Several people were disappointed when I said I was not including any anime or manga in my talk on LGBT superheroes. My position has always been that I simply don’t understand Japanese culture well enough to make critical judgements about what is being said. I’m not the only one. Jonathan Clements is one of the Western world’s leading experts on anime and manga, and sometimes even he is lost for an explanation.
Today on his blog he announced the cancellation of a magazine called WAai! Boys in Skirts, and he reprinted an article he had written when the title has launched back in 2012. He asked, “is this a magazine for boys who like dressing up as girls, or is it a magazine for girls who like to look at boys dressed up as girls?”
I have no idea, and neither does he. He’s pretty sure that the magazine isn’t aimed at transsexuals, but at least in part at male-identified people who like to dress up as girls. (Jonathan uses the term “transvestites” which I gather is deprecated in some activist circles, though I don’t know the community well enough to know if that’s a general feeling, or what they would prefer to replace it.)
Of course both groups are theoretically covered by the umbrella term, trans, though again that’s controversial. Some trans people don’t like including cross-dressers in our community, and I can see why.

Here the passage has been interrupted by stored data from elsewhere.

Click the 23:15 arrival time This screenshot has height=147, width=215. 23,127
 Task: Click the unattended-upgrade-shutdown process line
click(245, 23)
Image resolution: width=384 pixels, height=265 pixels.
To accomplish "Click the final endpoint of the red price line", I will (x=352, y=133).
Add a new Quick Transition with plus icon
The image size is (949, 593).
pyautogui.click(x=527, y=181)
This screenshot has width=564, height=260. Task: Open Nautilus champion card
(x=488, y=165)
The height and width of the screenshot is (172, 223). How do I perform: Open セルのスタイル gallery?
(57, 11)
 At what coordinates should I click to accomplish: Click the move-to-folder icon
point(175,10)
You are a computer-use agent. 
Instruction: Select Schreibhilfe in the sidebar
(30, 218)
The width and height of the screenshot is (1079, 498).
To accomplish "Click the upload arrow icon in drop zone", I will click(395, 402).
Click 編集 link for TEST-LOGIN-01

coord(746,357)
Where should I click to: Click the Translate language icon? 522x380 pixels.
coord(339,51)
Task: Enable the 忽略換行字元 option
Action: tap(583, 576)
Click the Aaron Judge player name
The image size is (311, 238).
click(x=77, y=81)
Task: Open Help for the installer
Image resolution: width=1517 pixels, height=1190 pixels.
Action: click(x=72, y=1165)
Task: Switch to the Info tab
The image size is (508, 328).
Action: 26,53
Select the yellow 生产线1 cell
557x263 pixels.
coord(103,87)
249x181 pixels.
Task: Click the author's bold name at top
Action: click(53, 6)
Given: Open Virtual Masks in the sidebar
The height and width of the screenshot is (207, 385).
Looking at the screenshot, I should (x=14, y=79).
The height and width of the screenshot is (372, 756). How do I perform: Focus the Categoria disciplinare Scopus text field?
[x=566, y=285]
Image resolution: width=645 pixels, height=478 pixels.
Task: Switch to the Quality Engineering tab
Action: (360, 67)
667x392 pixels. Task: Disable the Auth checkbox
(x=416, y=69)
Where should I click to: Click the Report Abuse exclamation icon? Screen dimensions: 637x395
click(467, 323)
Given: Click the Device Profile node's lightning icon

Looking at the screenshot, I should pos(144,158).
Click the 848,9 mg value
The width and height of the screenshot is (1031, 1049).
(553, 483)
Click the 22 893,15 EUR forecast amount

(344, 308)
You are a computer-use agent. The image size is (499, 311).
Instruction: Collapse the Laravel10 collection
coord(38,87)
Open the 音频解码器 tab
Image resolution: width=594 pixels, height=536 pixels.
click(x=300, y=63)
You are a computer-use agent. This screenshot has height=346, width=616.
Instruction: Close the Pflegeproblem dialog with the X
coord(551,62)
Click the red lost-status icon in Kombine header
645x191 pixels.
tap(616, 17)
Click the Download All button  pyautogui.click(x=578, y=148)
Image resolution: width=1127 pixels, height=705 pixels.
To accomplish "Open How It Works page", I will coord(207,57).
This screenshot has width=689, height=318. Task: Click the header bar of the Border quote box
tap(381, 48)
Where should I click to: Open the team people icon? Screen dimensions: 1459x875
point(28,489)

Whether they intend to or not, they play into the psychiatric view that being trans is just a sexual perversion; they also play into the RadFem view that all trans women are “really men”; and of course they are living proof that trans women are “men in dresses”. And yet, they have exactly the same right to their identity as I do, and I try hard to support that right.
The Irish drag queen, Panti Bliss, is on record as saying that she expects to be referred to as “she” as Panti, but as “he” when in her alternate persona of Rory O’Neill. Which, if you think about it, makes a lot of sense.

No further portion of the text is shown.